- INSTRUCTIONS TO FOLLOW: The pictures are to be omitted when the entries are reproduced exactly.
──────────────────────────────
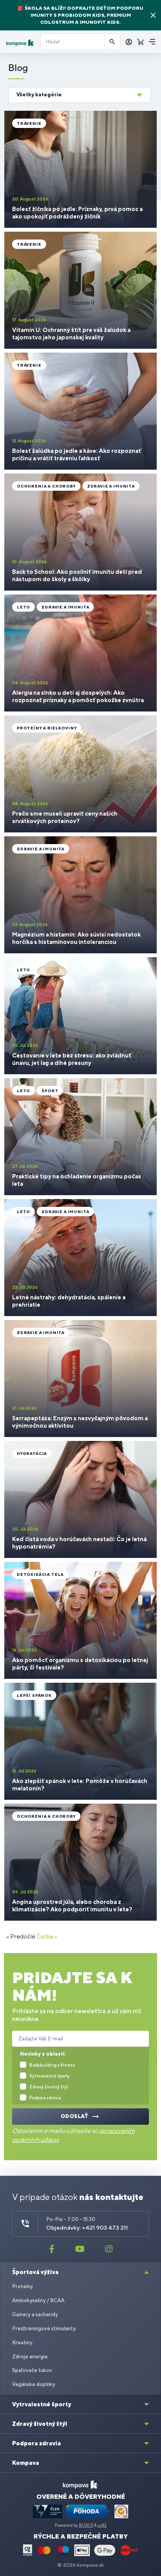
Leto (23, 607)
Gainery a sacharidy (35, 2314)
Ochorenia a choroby (46, 486)
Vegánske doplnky (33, 2384)
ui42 (102, 2525)
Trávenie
──────────────────────────────
- SOLUTION FOR THIS TASK:
Leto (23, 607)
Gainery a sacharidy (35, 2314)
Ochorenia a choroby (46, 486)
Vegánske doplnky (33, 2384)
ui42 (102, 2525)
Trávenie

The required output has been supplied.